#### WHAT IS NEEDED:
Take the entries below and print all of them exactly, please.

#### RECORDS FOR THIS EXERCISE:
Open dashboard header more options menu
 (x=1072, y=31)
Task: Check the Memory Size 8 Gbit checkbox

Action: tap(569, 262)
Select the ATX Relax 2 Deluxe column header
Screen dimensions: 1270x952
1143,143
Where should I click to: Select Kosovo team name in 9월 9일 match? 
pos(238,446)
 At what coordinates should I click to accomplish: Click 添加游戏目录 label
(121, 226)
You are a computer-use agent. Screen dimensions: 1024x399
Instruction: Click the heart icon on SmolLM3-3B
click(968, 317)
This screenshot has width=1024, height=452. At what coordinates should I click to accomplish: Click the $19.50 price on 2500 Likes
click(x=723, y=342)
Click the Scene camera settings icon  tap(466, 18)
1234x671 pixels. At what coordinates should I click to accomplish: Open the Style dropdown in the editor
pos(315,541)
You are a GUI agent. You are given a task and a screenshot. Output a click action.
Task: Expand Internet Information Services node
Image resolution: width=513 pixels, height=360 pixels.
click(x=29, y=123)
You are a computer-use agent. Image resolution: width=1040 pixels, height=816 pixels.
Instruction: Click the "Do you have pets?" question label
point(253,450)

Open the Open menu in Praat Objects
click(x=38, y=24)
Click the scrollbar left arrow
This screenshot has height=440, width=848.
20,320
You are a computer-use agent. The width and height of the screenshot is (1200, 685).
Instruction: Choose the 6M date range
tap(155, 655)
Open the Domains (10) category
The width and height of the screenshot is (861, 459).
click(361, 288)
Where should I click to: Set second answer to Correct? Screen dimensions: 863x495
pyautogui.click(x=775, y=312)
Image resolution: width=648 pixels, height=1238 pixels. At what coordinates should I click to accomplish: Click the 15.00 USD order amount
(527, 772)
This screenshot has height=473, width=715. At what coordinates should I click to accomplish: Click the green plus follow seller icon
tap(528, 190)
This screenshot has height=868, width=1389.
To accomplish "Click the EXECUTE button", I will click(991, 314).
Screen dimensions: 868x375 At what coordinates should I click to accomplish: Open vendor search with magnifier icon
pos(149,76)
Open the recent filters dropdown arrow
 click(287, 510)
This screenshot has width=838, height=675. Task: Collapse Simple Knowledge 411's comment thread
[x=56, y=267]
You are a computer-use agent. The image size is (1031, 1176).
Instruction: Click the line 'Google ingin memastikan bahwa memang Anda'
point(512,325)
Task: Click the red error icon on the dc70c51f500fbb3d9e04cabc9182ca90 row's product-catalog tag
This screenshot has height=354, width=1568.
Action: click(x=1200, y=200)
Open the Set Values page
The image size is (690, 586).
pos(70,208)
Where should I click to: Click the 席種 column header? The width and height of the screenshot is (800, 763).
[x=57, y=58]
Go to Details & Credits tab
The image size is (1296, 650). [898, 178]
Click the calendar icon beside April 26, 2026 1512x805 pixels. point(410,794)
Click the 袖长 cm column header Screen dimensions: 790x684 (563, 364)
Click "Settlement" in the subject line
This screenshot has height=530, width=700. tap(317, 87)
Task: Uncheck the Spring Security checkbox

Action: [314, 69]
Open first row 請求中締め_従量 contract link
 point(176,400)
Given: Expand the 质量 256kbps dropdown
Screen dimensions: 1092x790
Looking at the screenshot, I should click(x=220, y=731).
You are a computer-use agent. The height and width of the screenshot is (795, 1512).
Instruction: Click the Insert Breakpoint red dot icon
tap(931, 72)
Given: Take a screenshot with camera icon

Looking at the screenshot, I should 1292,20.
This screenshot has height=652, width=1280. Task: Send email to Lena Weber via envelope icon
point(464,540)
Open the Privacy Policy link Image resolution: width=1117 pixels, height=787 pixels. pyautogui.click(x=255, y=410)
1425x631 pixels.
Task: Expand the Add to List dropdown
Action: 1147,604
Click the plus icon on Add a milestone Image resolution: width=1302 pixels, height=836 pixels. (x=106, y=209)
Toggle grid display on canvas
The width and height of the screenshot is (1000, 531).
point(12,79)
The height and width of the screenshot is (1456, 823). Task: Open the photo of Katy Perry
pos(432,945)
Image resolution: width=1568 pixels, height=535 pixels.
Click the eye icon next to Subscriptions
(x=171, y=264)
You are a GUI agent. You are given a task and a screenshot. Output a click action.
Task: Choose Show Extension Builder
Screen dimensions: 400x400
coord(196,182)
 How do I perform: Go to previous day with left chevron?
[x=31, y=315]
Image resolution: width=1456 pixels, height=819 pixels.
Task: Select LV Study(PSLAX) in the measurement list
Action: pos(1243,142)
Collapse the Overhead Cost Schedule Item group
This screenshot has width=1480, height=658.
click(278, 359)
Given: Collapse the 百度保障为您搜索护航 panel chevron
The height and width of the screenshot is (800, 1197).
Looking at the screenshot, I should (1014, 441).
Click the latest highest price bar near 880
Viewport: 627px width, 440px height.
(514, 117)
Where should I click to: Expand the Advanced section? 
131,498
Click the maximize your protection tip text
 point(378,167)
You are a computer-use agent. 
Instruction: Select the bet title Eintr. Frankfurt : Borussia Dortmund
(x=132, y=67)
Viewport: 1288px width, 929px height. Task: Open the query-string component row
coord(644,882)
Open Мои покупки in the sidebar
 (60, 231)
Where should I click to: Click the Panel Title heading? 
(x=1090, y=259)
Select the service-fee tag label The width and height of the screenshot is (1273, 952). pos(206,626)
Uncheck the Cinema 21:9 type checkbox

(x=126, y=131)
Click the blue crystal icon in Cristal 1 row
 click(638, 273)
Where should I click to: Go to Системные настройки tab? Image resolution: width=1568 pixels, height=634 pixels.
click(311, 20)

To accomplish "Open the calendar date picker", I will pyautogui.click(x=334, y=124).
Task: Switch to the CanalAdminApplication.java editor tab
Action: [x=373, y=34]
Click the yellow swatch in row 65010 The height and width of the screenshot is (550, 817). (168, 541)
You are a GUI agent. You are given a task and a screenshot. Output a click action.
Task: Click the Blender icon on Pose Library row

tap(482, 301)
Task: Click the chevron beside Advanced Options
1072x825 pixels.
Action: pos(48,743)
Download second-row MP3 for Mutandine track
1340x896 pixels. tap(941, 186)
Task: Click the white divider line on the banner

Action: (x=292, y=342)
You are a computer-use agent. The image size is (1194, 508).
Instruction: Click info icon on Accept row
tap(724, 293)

#### RESULT OF THE TASK:
Open dashboard header more options menu
 (x=1072, y=31)
Task: Check the Memory Size 8 Gbit checkbox

Action: tap(569, 262)
Select the ATX Relax 2 Deluxe column header
Screen dimensions: 1270x952
1143,143
Where should I click to: Select Kosovo team name in 9월 9일 match? 
pos(238,446)
 At what coordinates should I click to accomplish: Click 添加游戏目录 label
(121, 226)
You are a computer-use agent. Screen dimensions: 1024x399
Instruction: Click the heart icon on SmolLM3-3B
click(968, 317)
This screenshot has width=1024, height=452. At what coordinates should I click to accomplish: Click the $19.50 price on 2500 Likes
click(x=723, y=342)
Click the Scene camera settings icon  tap(466, 18)
1234x671 pixels. At what coordinates should I click to accomplish: Open the Style dropdown in the editor
pos(315,541)
You are a GUI agent. You are given a task and a screenshot. Output a click action.
Task: Expand Internet Information Services node
Image resolution: width=513 pixels, height=360 pixels.
click(x=29, y=123)
You are a computer-use agent. Image resolution: width=1040 pixels, height=816 pixels.
Instruction: Click the "Do you have pets?" question label
point(253,450)

Open the Open menu in Praat Objects
click(x=38, y=24)
Click the scrollbar left arrow
This screenshot has height=440, width=848.
20,320
You are a computer-use agent. The width and height of the screenshot is (1200, 685).
Instruction: Choose the 6M date range
tap(155, 655)
Open the Domains (10) category
The width and height of the screenshot is (861, 459).
click(361, 288)
Where should I click to: Set second answer to Correct? Screen dimensions: 863x495
pyautogui.click(x=775, y=312)
Image resolution: width=648 pixels, height=1238 pixels. At what coordinates should I click to accomplish: Click the 15.00 USD order amount
(527, 772)
This screenshot has height=473, width=715. At what coordinates should I click to accomplish: Click the green plus follow seller icon
tap(528, 190)
This screenshot has height=868, width=1389.
To accomplish "Click the EXECUTE button", I will click(991, 314).
Screen dimensions: 868x375 At what coordinates should I click to accomplish: Open vendor search with magnifier icon
pos(149,76)
Open the recent filters dropdown arrow
 click(287, 510)
This screenshot has width=838, height=675. Task: Collapse Simple Knowledge 411's comment thread
[x=56, y=267]
You are a computer-use agent. The image size is (1031, 1176).
Instruction: Click the line 'Google ingin memastikan bahwa memang Anda'
point(512,325)
Task: Click the red error icon on the dc70c51f500fbb3d9e04cabc9182ca90 row's product-catalog tag
This screenshot has height=354, width=1568.
Action: click(x=1200, y=200)
Open the Set Values page
The image size is (690, 586).
pos(70,208)
Where should I click to: Click the 席種 column header? The width and height of the screenshot is (800, 763).
[x=57, y=58]
Go to Details & Credits tab
The image size is (1296, 650). [898, 178]
Click the calendar icon beside April 26, 2026 1512x805 pixels. point(410,794)
Click the 袖长 cm column header Screen dimensions: 790x684 (563, 364)
Click "Settlement" in the subject line
This screenshot has height=530, width=700. tap(317, 87)
Task: Uncheck the Spring Security checkbox

Action: [314, 69]
Open first row 請求中締め_従量 contract link
 point(176,400)
Given: Expand the 质量 256kbps dropdown
Screen dimensions: 1092x790
Looking at the screenshot, I should click(x=220, y=731).
You are a computer-use agent. The height and width of the screenshot is (795, 1512).
Instruction: Click the Insert Breakpoint red dot icon
tap(931, 72)
Given: Take a screenshot with camera icon

Looking at the screenshot, I should 1292,20.
This screenshot has height=652, width=1280. Task: Send email to Lena Weber via envelope icon
point(464,540)
Open the Privacy Policy link Image resolution: width=1117 pixels, height=787 pixels. pyautogui.click(x=255, y=410)
1425x631 pixels.
Task: Expand the Add to List dropdown
Action: 1147,604
Click the plus icon on Add a milestone Image resolution: width=1302 pixels, height=836 pixels. (x=106, y=209)
Toggle grid display on canvas
The width and height of the screenshot is (1000, 531).
point(12,79)
The height and width of the screenshot is (1456, 823). Task: Open the photo of Katy Perry
pos(432,945)
Image resolution: width=1568 pixels, height=535 pixels.
Click the eye icon next to Subscriptions
(x=171, y=264)
You are a GUI agent. You are given a task and a screenshot. Output a click action.
Task: Choose Show Extension Builder
Screen dimensions: 400x400
coord(196,182)
 How do I perform: Go to previous day with left chevron?
[x=31, y=315]
Image resolution: width=1456 pixels, height=819 pixels.
Task: Select LV Study(PSLAX) in the measurement list
Action: pos(1243,142)
Collapse the Overhead Cost Schedule Item group
This screenshot has width=1480, height=658.
click(278, 359)
Given: Collapse the 百度保障为您搜索护航 panel chevron
The height and width of the screenshot is (800, 1197).
Looking at the screenshot, I should (1014, 441).
Click the latest highest price bar near 880
Viewport: 627px width, 440px height.
(514, 117)
Where should I click to: Expand the Advanced section? 
131,498
Click the maximize your protection tip text
 point(378,167)
You are a computer-use agent. 
Instruction: Select the bet title Eintr. Frankfurt : Borussia Dortmund
(x=132, y=67)
Viewport: 1288px width, 929px height. Task: Open the query-string component row
coord(644,882)
Open Мои покупки in the sidebar
 (60, 231)
Where should I click to: Click the Panel Title heading? 
(x=1090, y=259)
Select the service-fee tag label The width and height of the screenshot is (1273, 952). pos(206,626)
Uncheck the Cinema 21:9 type checkbox

(x=126, y=131)
Click the blue crystal icon in Cristal 1 row
 click(638, 273)
Where should I click to: Go to Системные настройки tab? Image resolution: width=1568 pixels, height=634 pixels.
click(311, 20)

To accomplish "Open the calendar date picker", I will pyautogui.click(x=334, y=124).
Task: Switch to the CanalAdminApplication.java editor tab
Action: [x=373, y=34]
Click the yellow swatch in row 65010 The height and width of the screenshot is (550, 817). (168, 541)
You are a GUI agent. You are given a task and a screenshot. Output a click action.
Task: Click the Blender icon on Pose Library row

tap(482, 301)
Task: Click the chevron beside Advanced Options
1072x825 pixels.
Action: pos(48,743)
Download second-row MP3 for Mutandine track
1340x896 pixels. tap(941, 186)
Task: Click the white divider line on the banner

Action: (x=292, y=342)
You are a computer-use agent. The image size is (1194, 508).
Instruction: Click info icon on Accept row
tap(724, 293)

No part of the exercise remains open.